Should zanproxy be executing the ban, or should Zandronum do it, based on the information in the banlist.txt. Imho Zandronum is not refreshing its banlist automatically,so it fails to execute the ban. I can be totally wrong ofc, since I lack knowledge about zan and linux in general.

[Dark-Assassin]

Make sure your server's banlist is the same one that zanproxy prints to

[grrfield]

Thank you for the suggestion. That could indeed have been possibility, but i checked it. Anyway i have another problem with the banlist.txt. When i add a ban through console, the ban gets effectively added to the file. If i look at the banlist, there is a blank line between the last line and the ban i just added:


ban1
ban 2

ban just added


When i shutdown "a" server and i start a new one, the server seems to get stuck when parsing the banlist.txt file. It just keeps hanging there forever.
Consequently, i shut down this server, cause not working. Next I remove the blank line:


ban 1
ban2
ban just added


I restart the server and voila, everything is working like it should be.

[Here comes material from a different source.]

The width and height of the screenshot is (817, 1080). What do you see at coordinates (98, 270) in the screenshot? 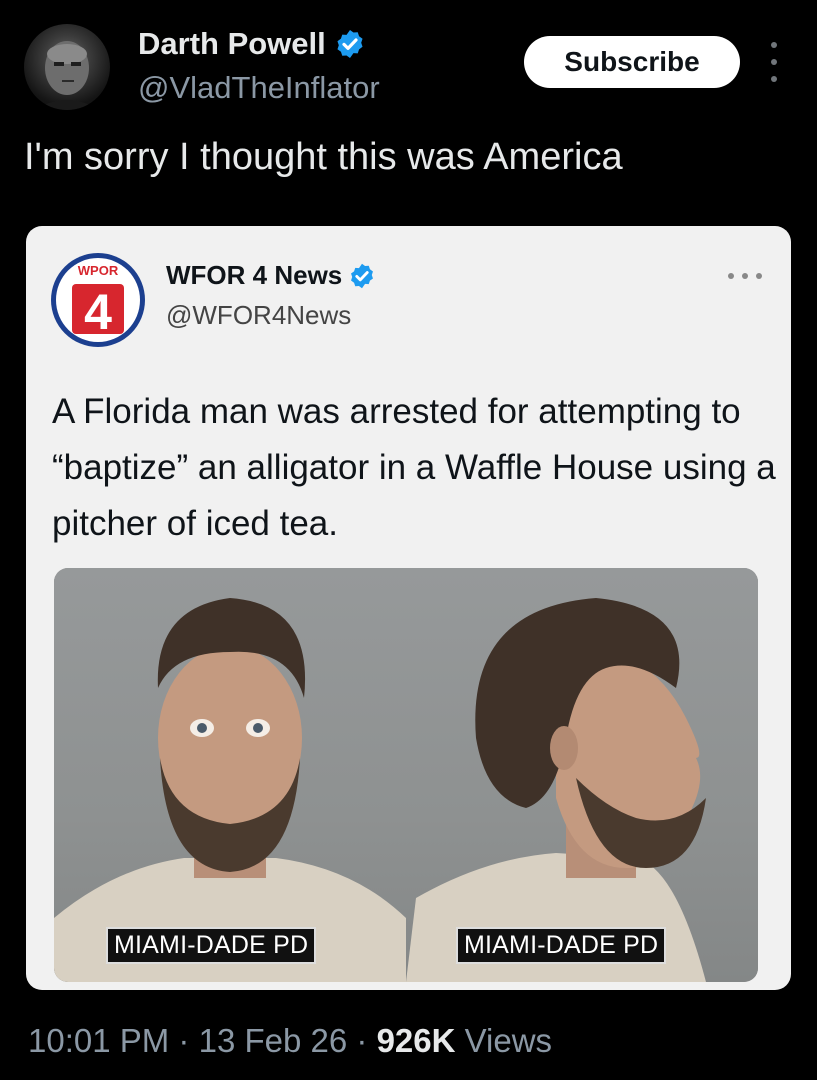
I see `logo-station-text: WPOR` at bounding box center [98, 270].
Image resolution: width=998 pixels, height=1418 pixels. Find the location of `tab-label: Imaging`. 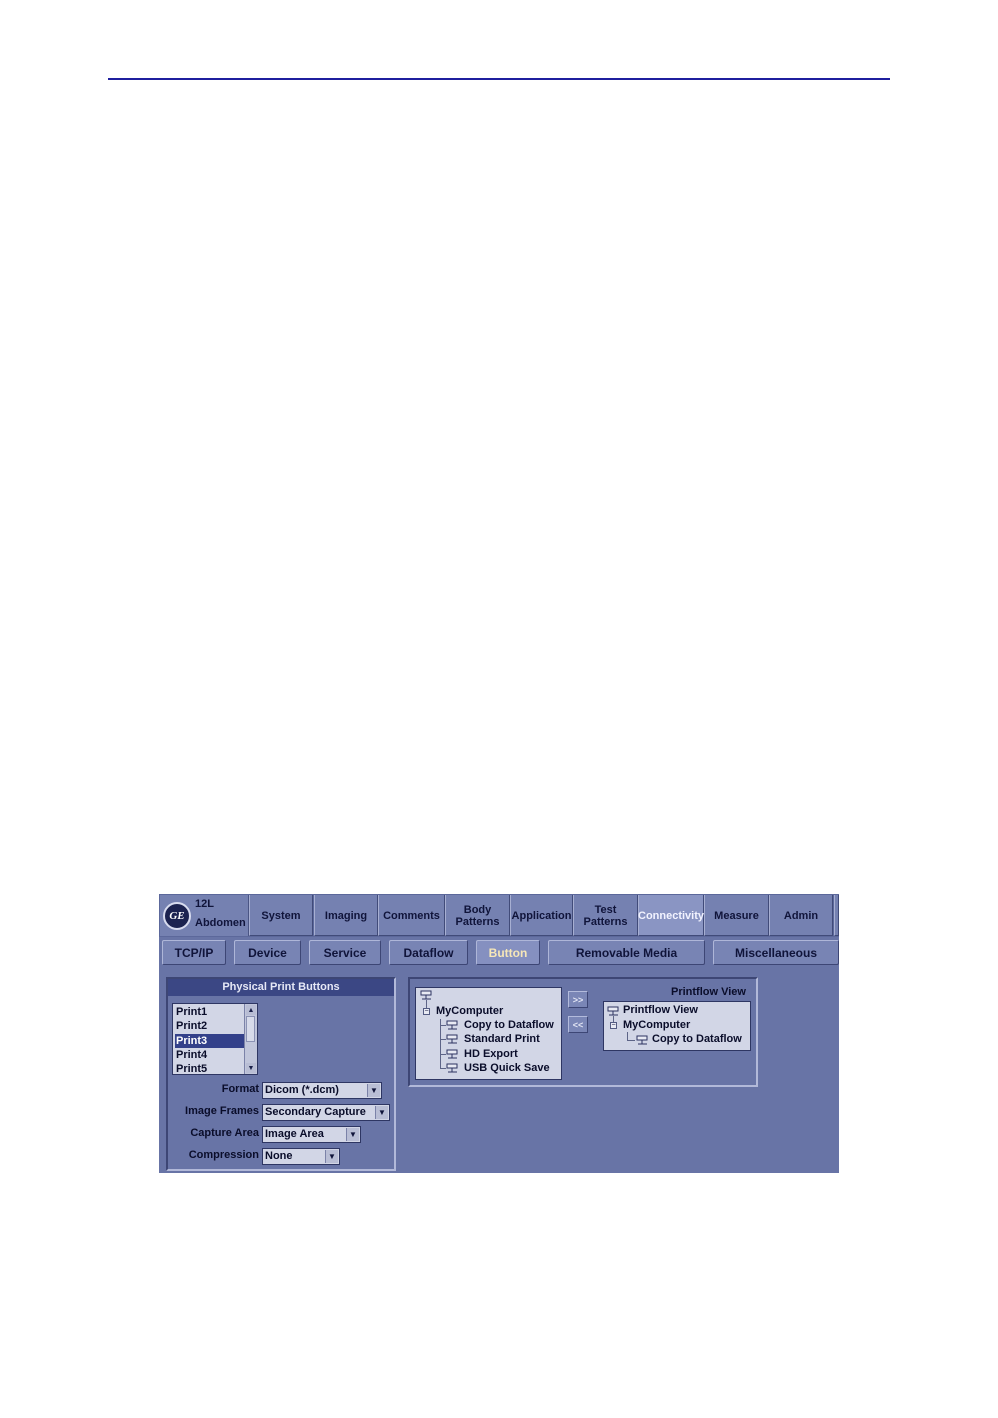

Strange thing is that i never heard anyone complaining about this...This worries me though, since the server is not able to reparse the information in the banlist.txt afterwards, resulting in zanproxy not working. That is ofc just my impression.

[squiblez]

Can i ask if this happened on any of the TSPG servers? And if so, do you remember the port number or host name?

I don't recall the specific servers I've seen it happen on(around 20 or so?) over the last few months, but I'm going to be keeping a closer eye on things and have started recording demos on every play session. If anything happens I'll let you know.